É estranho nascer, crescer e viver em um país como o Brasil. A cada novo dia sinto que defender a dignidade humana é visto como um posicionamento "ideológico" questionável, e não um mínimo princípio ético. Como se reivindicar que as pessoas vivam sem fome, sem medo, sem abandono do Estado ou sem violência estrutural fosse apenas mais uma opinião política dentro do mercado eleitoreiro, e não um princípio básico de convivência.
Sabemos que a democracia implica debater e disputar ideias, até persuadir pelo diálogo. Mas há uma enorme diferença entre discutir modelos econômicos ou formas de administração do Estado e precisar esclarecer alguém de que certos grupos humanos merecem direitos, proteção e condições materiais mínimas. Dignidade.
A desigualdade se tornou tão comum que muita gente já não percebe a injustiça como uma emergência moral, mas como algo que nunca vai mudar. E se acomoda nesse pensamento individualista, criticando governos que combatem a fome e criam reais oportunidades para todos na saúde, educação, trabalho, segurança, moradia.

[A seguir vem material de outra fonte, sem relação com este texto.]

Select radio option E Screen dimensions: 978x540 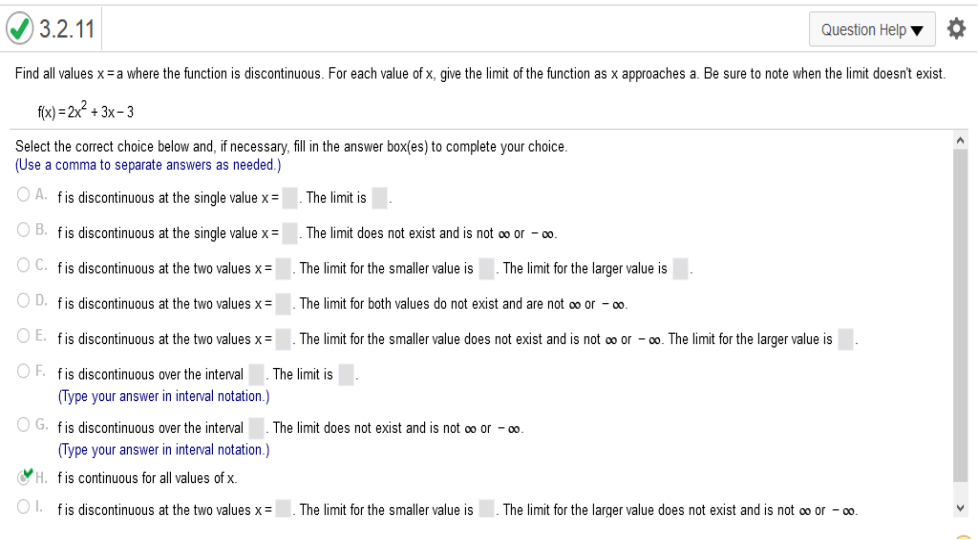[x=23, y=335]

Parece normal ver regiões inteiras abandonadas, crianças desnutridas, líderes sociais assassinados, pessoas deslocadas, trabalhadores explorados e sistemas públicos em colapso, enquanto o debate político gira em torno do medo, da suposta ameaça à propriedade privada ou da fantasia de um inimigo ideológico que "destruirá o país". E se esconde atrás de factoides, como: a preocupação social vai "dividir casas", "criar banheiros únicos" e "fechar templos religiosos".